===== Material provided

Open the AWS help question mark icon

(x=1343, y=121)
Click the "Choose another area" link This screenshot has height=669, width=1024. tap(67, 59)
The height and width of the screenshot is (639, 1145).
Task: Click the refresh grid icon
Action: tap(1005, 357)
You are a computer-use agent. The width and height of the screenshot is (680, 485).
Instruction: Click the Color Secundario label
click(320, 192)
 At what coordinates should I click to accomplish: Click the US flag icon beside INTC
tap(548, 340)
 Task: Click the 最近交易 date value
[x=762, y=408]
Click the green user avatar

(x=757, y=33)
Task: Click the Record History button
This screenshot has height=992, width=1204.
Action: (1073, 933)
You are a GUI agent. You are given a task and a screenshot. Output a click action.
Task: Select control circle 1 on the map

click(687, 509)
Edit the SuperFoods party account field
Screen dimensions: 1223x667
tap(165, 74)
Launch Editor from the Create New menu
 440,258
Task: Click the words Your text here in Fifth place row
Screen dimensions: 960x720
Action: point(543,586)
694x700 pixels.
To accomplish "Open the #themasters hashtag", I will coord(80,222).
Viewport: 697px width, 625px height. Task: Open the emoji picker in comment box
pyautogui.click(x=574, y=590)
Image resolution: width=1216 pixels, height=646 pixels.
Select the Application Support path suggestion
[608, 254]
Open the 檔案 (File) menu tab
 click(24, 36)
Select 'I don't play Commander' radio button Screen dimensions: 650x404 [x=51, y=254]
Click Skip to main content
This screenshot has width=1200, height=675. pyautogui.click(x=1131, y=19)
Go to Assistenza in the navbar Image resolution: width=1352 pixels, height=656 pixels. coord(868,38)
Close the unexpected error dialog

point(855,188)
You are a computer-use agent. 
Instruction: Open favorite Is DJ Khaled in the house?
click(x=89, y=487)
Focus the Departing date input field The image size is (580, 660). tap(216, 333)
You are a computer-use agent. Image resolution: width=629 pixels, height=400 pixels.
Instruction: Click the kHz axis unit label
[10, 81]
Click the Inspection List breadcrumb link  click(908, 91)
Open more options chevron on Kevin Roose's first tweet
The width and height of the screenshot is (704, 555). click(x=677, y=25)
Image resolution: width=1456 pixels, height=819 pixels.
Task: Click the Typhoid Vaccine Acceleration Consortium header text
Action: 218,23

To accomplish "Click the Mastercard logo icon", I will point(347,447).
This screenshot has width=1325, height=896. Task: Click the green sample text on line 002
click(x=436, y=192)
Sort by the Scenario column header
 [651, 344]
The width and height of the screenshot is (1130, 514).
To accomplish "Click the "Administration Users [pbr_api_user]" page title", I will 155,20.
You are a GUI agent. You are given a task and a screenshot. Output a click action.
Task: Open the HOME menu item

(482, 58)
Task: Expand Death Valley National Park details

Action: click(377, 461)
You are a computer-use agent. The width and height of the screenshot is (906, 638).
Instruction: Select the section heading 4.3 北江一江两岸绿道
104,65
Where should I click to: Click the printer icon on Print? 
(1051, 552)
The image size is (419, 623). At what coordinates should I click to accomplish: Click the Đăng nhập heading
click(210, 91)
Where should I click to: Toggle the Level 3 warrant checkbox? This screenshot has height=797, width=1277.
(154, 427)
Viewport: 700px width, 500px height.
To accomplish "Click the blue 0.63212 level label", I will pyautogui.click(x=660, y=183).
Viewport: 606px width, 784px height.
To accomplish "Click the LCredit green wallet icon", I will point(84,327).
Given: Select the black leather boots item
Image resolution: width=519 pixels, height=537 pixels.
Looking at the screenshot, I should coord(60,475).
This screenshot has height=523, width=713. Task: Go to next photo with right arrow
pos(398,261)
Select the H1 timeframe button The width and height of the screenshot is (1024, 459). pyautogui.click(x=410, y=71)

==========

Required work: With the line that contains "Viewport: 700px width, 500px height." as the starting point, output each line exactly through the end of the listing above.

Answer section:
Viewport: 700px width, 500px height.
To accomplish "Click the blue 0.63212 level label", I will pyautogui.click(x=660, y=183).
Viewport: 606px width, 784px height.
To accomplish "Click the LCredit green wallet icon", I will point(84,327).
Given: Select the black leather boots item
Image resolution: width=519 pixels, height=537 pixels.
Looking at the screenshot, I should coord(60,475).
This screenshot has height=523, width=713. Task: Go to next photo with right arrow
pos(398,261)
Select the H1 timeframe button The width and height of the screenshot is (1024, 459). pyautogui.click(x=410, y=71)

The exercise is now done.